Activity
The line with "Given: Toggle Show", the line with "Click the query", and all lines between them in the material below: return these exactly, and no others.

Supplied records
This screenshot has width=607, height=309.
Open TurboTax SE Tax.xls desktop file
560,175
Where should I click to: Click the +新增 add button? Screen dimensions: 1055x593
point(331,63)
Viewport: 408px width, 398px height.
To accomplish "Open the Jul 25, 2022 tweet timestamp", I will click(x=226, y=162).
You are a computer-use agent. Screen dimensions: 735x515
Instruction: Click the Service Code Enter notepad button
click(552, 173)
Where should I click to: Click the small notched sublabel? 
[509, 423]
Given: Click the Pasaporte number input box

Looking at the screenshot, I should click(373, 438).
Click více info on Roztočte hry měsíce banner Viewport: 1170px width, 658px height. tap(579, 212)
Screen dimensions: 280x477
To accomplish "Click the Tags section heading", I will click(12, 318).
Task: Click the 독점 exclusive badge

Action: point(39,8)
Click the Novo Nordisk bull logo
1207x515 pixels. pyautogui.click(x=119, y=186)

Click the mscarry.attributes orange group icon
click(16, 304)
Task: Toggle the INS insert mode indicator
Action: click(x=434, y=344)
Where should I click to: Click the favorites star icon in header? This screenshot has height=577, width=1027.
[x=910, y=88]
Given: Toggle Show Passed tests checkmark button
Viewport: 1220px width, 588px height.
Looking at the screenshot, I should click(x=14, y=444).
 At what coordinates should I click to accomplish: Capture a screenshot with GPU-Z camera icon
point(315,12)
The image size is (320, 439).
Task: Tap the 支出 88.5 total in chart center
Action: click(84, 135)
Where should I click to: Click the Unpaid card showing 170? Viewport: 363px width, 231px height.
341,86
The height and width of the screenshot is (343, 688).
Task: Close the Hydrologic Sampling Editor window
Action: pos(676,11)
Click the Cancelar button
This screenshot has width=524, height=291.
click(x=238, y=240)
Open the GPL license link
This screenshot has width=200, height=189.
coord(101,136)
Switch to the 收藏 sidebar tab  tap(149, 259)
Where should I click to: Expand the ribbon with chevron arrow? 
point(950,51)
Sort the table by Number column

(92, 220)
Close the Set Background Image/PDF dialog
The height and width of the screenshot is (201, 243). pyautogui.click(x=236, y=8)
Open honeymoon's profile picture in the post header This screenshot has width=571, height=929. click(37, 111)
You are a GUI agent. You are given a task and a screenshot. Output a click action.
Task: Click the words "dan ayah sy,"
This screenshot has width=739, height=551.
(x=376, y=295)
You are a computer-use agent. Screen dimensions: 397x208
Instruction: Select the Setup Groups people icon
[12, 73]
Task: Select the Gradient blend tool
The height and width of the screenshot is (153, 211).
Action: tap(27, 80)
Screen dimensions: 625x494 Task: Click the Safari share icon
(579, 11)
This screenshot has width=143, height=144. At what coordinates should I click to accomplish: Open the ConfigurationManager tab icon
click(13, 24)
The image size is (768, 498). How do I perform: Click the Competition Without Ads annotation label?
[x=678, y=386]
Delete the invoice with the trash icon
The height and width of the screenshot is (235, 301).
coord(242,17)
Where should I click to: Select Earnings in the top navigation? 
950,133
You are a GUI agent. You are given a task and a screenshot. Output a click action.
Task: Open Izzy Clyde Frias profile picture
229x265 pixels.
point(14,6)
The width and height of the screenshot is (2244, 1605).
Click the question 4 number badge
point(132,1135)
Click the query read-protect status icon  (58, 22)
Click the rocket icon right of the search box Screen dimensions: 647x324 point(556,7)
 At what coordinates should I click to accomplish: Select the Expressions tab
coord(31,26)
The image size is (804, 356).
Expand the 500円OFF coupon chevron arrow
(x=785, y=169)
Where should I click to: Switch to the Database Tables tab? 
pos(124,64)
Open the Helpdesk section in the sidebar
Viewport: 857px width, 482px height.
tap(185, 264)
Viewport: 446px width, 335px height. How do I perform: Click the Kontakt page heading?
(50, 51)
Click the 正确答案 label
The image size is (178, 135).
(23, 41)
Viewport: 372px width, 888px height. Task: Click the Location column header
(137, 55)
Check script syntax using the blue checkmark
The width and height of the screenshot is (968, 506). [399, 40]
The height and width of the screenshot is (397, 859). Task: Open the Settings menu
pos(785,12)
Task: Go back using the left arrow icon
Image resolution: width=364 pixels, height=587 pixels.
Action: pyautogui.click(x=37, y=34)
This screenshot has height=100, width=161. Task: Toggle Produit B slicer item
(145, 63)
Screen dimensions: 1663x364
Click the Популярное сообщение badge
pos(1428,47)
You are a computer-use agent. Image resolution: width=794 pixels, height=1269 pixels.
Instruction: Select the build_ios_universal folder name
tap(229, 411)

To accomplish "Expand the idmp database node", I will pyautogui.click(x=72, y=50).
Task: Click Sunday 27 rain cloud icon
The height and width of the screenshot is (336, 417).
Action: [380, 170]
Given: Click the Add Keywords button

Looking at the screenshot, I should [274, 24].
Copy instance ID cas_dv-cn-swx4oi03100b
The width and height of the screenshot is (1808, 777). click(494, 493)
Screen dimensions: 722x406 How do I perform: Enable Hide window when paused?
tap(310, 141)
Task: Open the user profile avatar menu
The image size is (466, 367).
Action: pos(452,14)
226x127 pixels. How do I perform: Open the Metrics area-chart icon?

Written response
Given: Toggle Show Passed tests checkmark button
Viewport: 1220px width, 588px height.
Looking at the screenshot, I should click(x=14, y=444).
 At what coordinates should I click to accomplish: Capture a screenshot with GPU-Z camera icon
point(315,12)
The image size is (320, 439).
Task: Tap the 支出 88.5 total in chart center
Action: click(84, 135)
Where should I click to: Click the Unpaid card showing 170? Viewport: 363px width, 231px height.
341,86
The height and width of the screenshot is (343, 688).
Task: Close the Hydrologic Sampling Editor window
Action: pos(676,11)
Click the Cancelar button
This screenshot has width=524, height=291.
click(x=238, y=240)
Open the GPL license link
This screenshot has width=200, height=189.
coord(101,136)
Switch to the 收藏 sidebar tab  tap(149, 259)
Where should I click to: Expand the ribbon with chevron arrow? 
point(950,51)
Sort the table by Number column

(92, 220)
Close the Set Background Image/PDF dialog
The height and width of the screenshot is (201, 243). pyautogui.click(x=236, y=8)
Open honeymoon's profile picture in the post header This screenshot has width=571, height=929. click(37, 111)
You are a GUI agent. You are given a task and a screenshot. Output a click action.
Task: Click the words "dan ayah sy,"
This screenshot has width=739, height=551.
(x=376, y=295)
You are a computer-use agent. Screen dimensions: 397x208
Instruction: Select the Setup Groups people icon
[12, 73]
Task: Select the Gradient blend tool
The height and width of the screenshot is (153, 211).
Action: tap(27, 80)
Screen dimensions: 625x494 Task: Click the Safari share icon
(579, 11)
This screenshot has width=143, height=144. At what coordinates should I click to accomplish: Open the ConfigurationManager tab icon
click(13, 24)
The image size is (768, 498). How do I perform: Click the Competition Without Ads annotation label?
[x=678, y=386]
Delete the invoice with the trash icon
The height and width of the screenshot is (235, 301).
coord(242,17)
Where should I click to: Select Earnings in the top navigation? 
950,133
You are a GUI agent. You are given a task and a screenshot. Output a click action.
Task: Open Izzy Clyde Frias profile picture
229x265 pixels.
point(14,6)
The width and height of the screenshot is (2244, 1605).
Click the question 4 number badge
point(132,1135)
Click the query read-protect status icon  (58, 22)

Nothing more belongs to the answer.